This time, from OneSTDV:
Why then does Dr. Paul rarely ever speak fondly of American tradition? Because libertarians, given their indiscriminate hatred of the state, refuse to intellectually acknowledge a nation and the attendant cultural trends within them. To libertarians, collective social movements do not exist as such a conception would undermine the notion of the radically autonomous individual. I support the free individual, but the libertarian ignores how individuals comprise society and believe that personal actions manifest in a vacuum. Paul cannot support his political positions by appeal to national heritage because to do so would imply that a national, cohesive unit even exists in the first place. And if a nation and national community exist, then one would presume top-down political policies would at least occasionally be justified, a concession at odds with anti-state libertarianism.

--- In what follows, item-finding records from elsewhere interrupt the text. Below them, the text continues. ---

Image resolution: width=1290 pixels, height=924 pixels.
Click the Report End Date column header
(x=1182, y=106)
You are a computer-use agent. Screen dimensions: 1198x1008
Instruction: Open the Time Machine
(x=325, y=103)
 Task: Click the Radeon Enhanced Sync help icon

It is becoming readily apparent that One incapable of discussing Ron Paul in a logical manner. The assertion of American/national tradition is assumed but never proven. As has been discussed before, the concept of the nation of America/USA is fiction. The united states are a federation, not a nation. Nowhere in the constitution or in any of the founding fathers’ writings can the concept of a nation be found.

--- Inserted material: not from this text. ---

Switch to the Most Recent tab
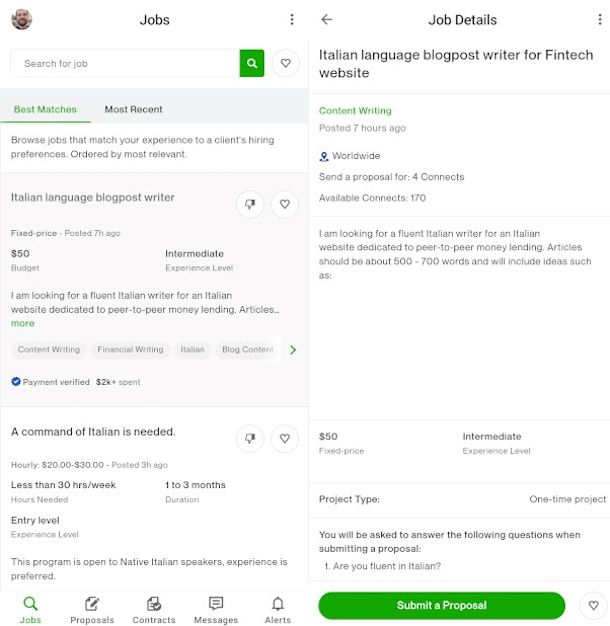Screen dimensions: 610x626 point(133,109)
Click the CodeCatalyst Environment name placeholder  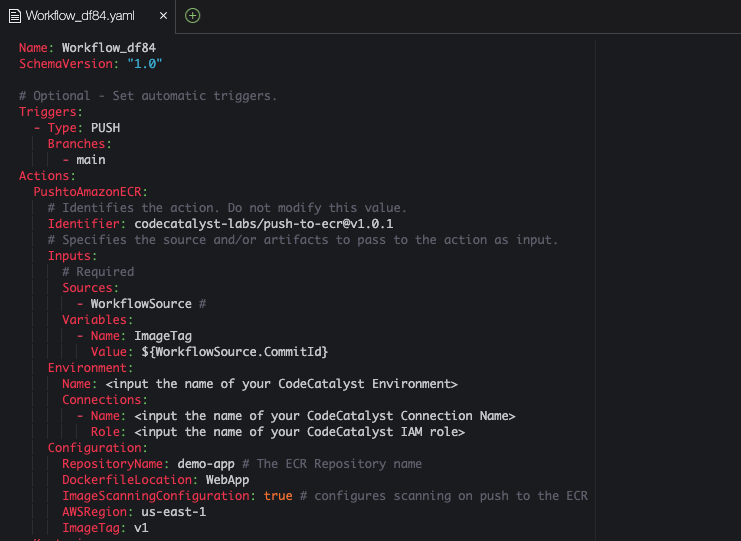(x=281, y=384)

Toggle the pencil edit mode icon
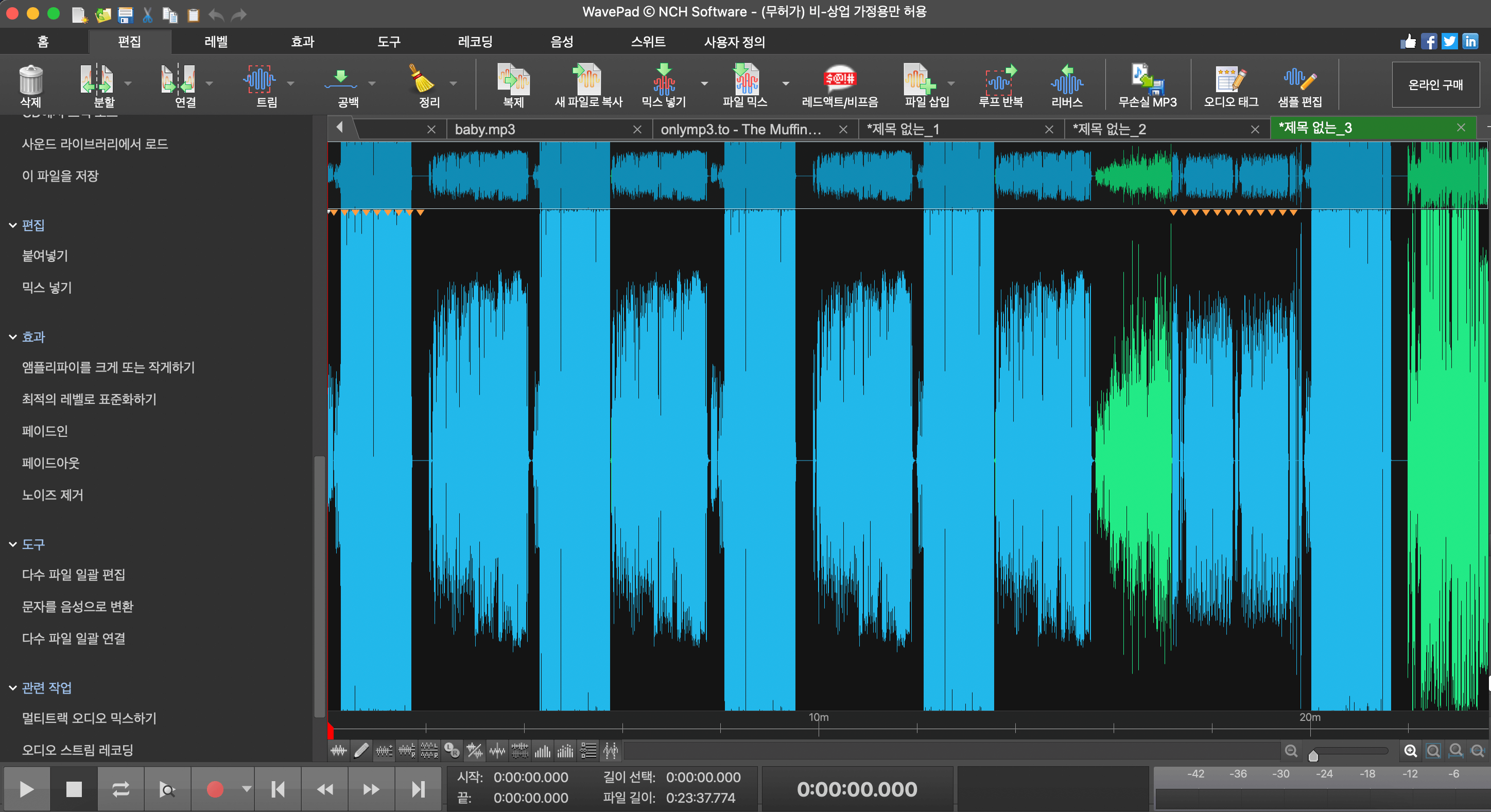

Additionally, the entire idea of a national community is inherently absurd given the geographic size and scope of the united states. There is simply too much regional cultural variance to describe national culture in any but the most vague and inclusive terms, terms that could potentially include the rest of western society.
And also from Karl Denninger:
When it comes to Iran there's a curious problem with Ron Paul's narrative that his supporters simply ignore. Paul says that Iran is just "misunderstood" and doesn't really want to wipe Israel off the map. Ok, let's assume I accept that "bad translations" are responsible for that "misunderstanding." What am I supposed to make of their repeated, vehement, and "in English" denial of the Holocaust? That's much harder to argue over, isn't it?
Let me get this straight: we should go to war with Iran because some Iranians deny the holocaust? Also, why should we be concerned about Israel? Can’t they take care of themselves?
Furthermore, as Pat Buchanan asked:
If Iran is an "existential threat" to Israel and intends to use a bomb it is now building on Israel, why have the Israelis, with 200 to 300 nuclear weapons, who have bombed both Iraqi and Syrian nuclear sites, not removed that "existential threat" themselves?
Frankly, this whole issue over Iran seems quite similar to the run up to the Iraq war. There are threats aplenty of a vague, but near-total disaster, accompanied by rather tenuous proof. If the united states does end up going to war, it would not be particularly shocking to learn that Iran had neither the intention or ability to develop nuclear weapons after all.